Whilst the modest ventilatory response to the severe hypoxaemia in “happy hypoxic” COVID-19 patients may reflect depressed central chemoreceptor function, there may be an additional reason. Peripheral arterial chemoreceptors such as the carotid bodies are activated by both low oxygen tensions and hypercapnia. With PaO2 around 70 mmHg these receptors would be buzzing with activity that would normally stimulate breathing. From our reading, patients have a raised respiratory frequency (~30 breaths/min) but minute ventilation is rarely quantified with some reports suggesting shallow breaths in “happy hypoxic” patients, resulting from lung oedema and J-receptor stimulation. There is evidence that patients can increase their breathing.
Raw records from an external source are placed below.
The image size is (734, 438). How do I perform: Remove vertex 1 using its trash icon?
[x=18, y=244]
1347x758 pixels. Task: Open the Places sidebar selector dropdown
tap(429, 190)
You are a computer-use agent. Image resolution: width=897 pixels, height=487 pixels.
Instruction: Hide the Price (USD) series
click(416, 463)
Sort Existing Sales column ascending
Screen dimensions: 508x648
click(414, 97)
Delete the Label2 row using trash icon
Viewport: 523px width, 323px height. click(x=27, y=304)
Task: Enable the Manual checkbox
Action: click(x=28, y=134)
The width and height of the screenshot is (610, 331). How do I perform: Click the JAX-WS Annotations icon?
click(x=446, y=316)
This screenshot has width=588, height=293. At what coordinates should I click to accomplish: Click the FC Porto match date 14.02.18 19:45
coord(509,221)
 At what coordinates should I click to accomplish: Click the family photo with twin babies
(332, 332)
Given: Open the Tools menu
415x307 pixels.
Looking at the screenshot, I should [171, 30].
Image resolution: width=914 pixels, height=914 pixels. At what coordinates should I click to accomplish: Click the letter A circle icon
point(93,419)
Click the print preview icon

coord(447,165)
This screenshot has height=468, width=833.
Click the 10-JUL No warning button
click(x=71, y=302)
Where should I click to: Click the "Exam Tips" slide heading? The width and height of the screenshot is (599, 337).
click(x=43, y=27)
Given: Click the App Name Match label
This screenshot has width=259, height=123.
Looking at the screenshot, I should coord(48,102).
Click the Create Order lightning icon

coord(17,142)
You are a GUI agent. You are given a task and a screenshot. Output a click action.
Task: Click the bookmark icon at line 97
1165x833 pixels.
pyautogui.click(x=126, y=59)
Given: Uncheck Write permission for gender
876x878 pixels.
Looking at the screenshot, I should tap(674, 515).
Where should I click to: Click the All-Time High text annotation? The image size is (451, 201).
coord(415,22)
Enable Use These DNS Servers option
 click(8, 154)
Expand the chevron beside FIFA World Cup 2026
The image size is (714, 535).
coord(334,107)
We hypothesise that the peripheral chemoreceptors may be hijacked by SARS-CoV-2 (see Fig). First, SARS-CoV-2 may down regulate hypoxia inducible factor, which is essential for oxygen sensing in the carotid body, as has been shown by some respiratory viruses. Second, SARS-CoV-2 is neurotoxic as evidenced by the loss of smell and taste, which occurs early in the disease process in some patients. Taste is mediated by sensory nerves connecting the tongue to the brainstem that have their soma located within the petrosal ganglion. It is this ganglion that also relays carotid body signals to the brain. Dysfunctional peripheral chemoreceptor input remains to be validated, but it would be consistent with the mediocre hyperventilatory response and maintenance of PaCO2 observed in COVID-19 patients.

Blood oxygen is dependent on its ability to diffuse across the alveolar membrane as well as the affinity of haemoglobin for oxygen. The mild hypocapnia would shift the oxyhaemoglobin curve to the left increasing haemoglobin’s affinity for oxygen. However, this classic physiological mechanism may be futile in face of ground glass patterning and some pulmonary consolidation seen at time of presentation of the “happy hypoxic” COVID-19 patient. These non-ventilated portions of the lung can cause a shunting of deoxygenated blood and worsening of hypoxaemia. Initial experience indicates that lying the patient on their belly, and opening up more of lung for business, can improve oxygenation. Moreover, the emerging evidence of microfibrinous clotting within alveolar capillaries, endotheliitis and possibility of reduced affinity of haemogloblin for oxygen could all contribute to the severe systemic hypoxaemia.

So, what else could be in the oxygen mask that falls automatically from the intensivist to the “happy hypoxic” COVID-19 patient? We return to CO2 with the notion to re-engage central chemoreceptors and increase central respiratory drive to enhance ventilation while the lung remains compliant, thereby avoiding potential issues of a ventilator. To enhance respiratory drive, re-breathing or adding some CO2 to the inspired air, doxapram (Dopram, Stimulex or Respiram), which is well known to stimulate peripheral and central chemoreceptors could be infused intra-venously, and oral benzolamide or acetalzolamide could be used to dam-up C02 in tissue, thereby enhancing arterial CO2. This will have the advantage of maintaining good brain blood flow.

SARS-CoV-2 has challenged clinicians and academics globally because of the unique patterns of symptoms presented. Only through continued integrated thinking across specialties and disciplines and applying what we already know about systems physiology will we discover the secrets of treating SARS-CoV-2 in intensive care medicine.